[TASK GOAL]: Reproduce each line of the listing below word for word, and omit the pictures from your answer.

[DATA SHOWN]:
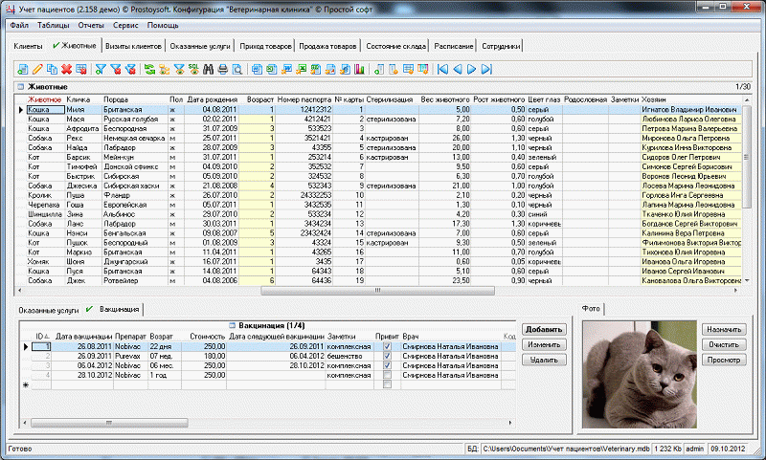This screenshot has width=766, height=460.
Task: Jump to the first record arrow
Action: point(441,69)
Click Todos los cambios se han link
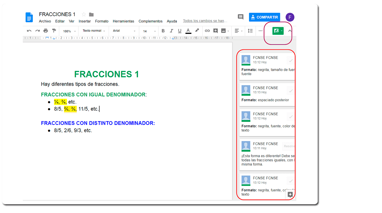This screenshot has width=382, height=213. [x=205, y=21]
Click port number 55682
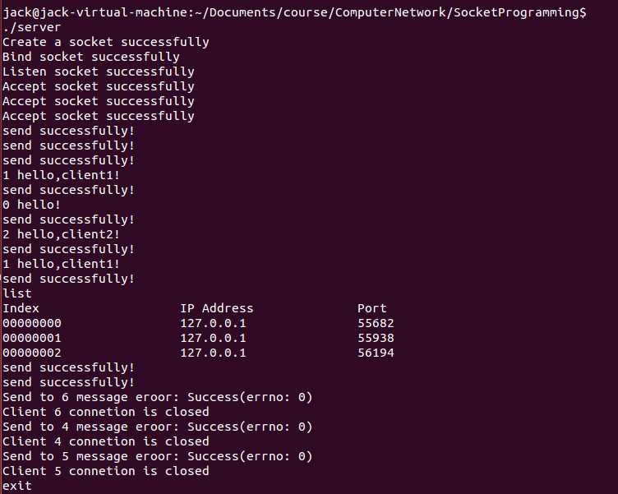 click(x=376, y=323)
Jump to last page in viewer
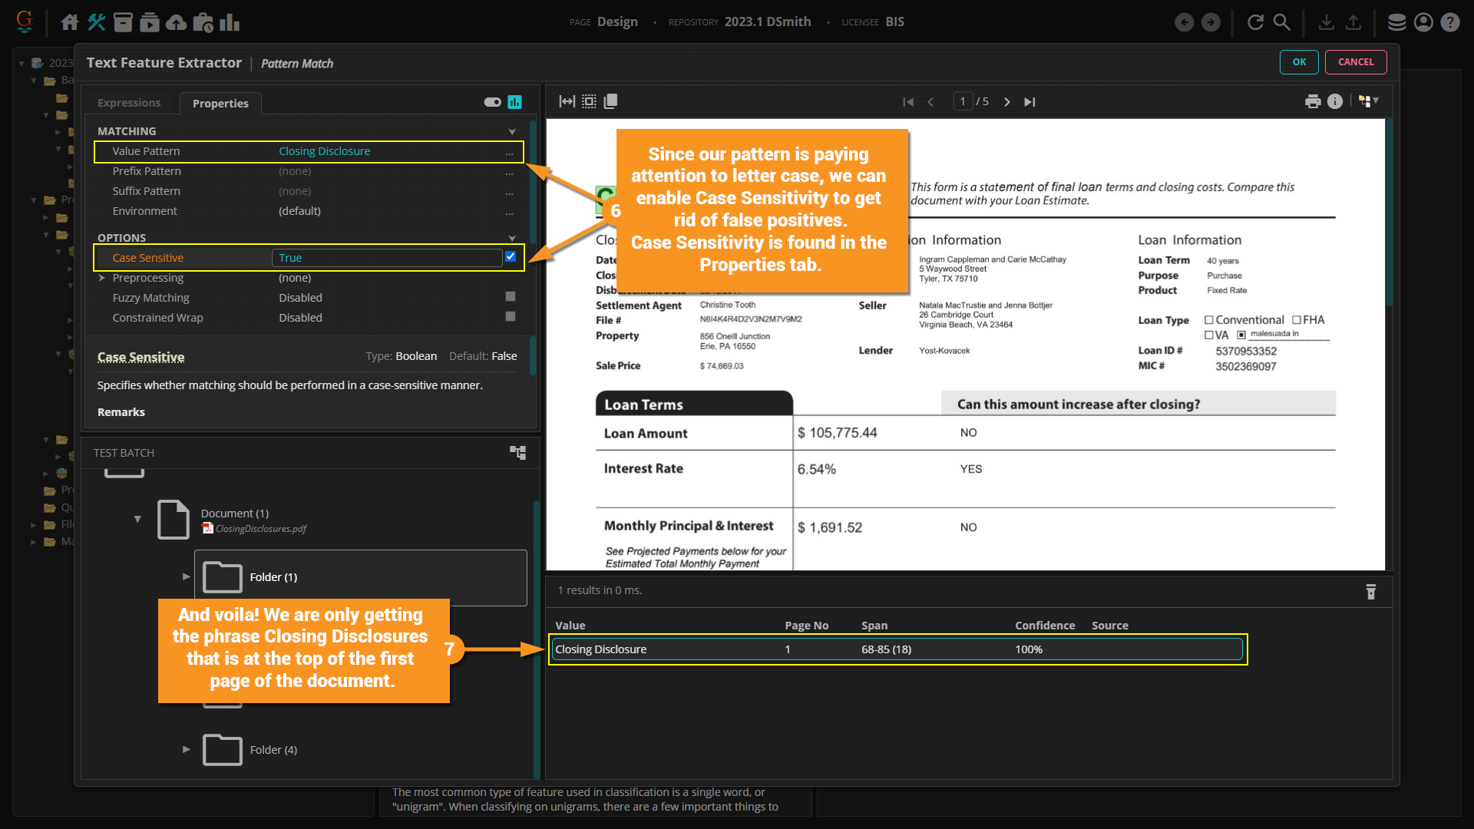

[SOLVED EXERCISE]:
This screenshot has width=766, height=460.
Task: Jump to the first record arrow
Action: point(441,69)
Click Todos los cambios se han link
This screenshot has width=382, height=213. [x=205, y=21]
Click port number 55682
 click(x=376, y=323)
Jump to last page in viewer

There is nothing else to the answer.